PARTS OF THE EXERCISE -
(a) In the article on AI startup investing, who is the CapitalG partner quoted?
(b) Carry on the article about AI startup investing from its final sentence.

TEXT -
AI Startup Investing: Riskier?

Source: techcrunch.com

Published on June 7, 2025

Investing in AI startups is both exciting and risky. Established companies like OpenAI, Microsoft, and Google are rapidly expanding, potentially overshadowing smaller businesses. Simultaneously, new startups are achieving growth stages faster than ever before. However, defining "growth stage" for AI startups is complex.


Jill Chase, a partner at CapitalG, mentioned at TechCrunch AI Sessions that some companies, only a year old, have reached significant annual recurring revenue and valuations. Despite seeming mature based on these metrics, they often lack essential infrastructure.


The Challenge of Rapid Growth

Chase finds the fast growth exciting but also notes concerns about high valuations for young companies in a rapidly changing landscape.

DATA -
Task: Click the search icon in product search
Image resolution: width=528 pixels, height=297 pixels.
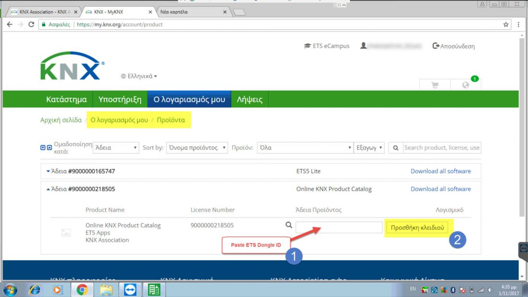Action: point(396,148)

YOUR RESPONSES -
(a) Jill Chase.

(b)
She stated, it's hard to know what future companies might emerge and outperform current investments. This makes growth investing confusing, according to Chase. She advises investors to assess the category and the founder's adaptability.


Cursor as an Example

Chase cited AI coding startup Cursor as a company that capitalized on AI code generation when it was viable. However, Cursor will need to adapt to maintain its advantage.


Chase anticipates the emergence of AI software engineers, which could make Cursor's current offerings less relevant. She said that Cursor must evolve its product to incorporate more powerful models in the future.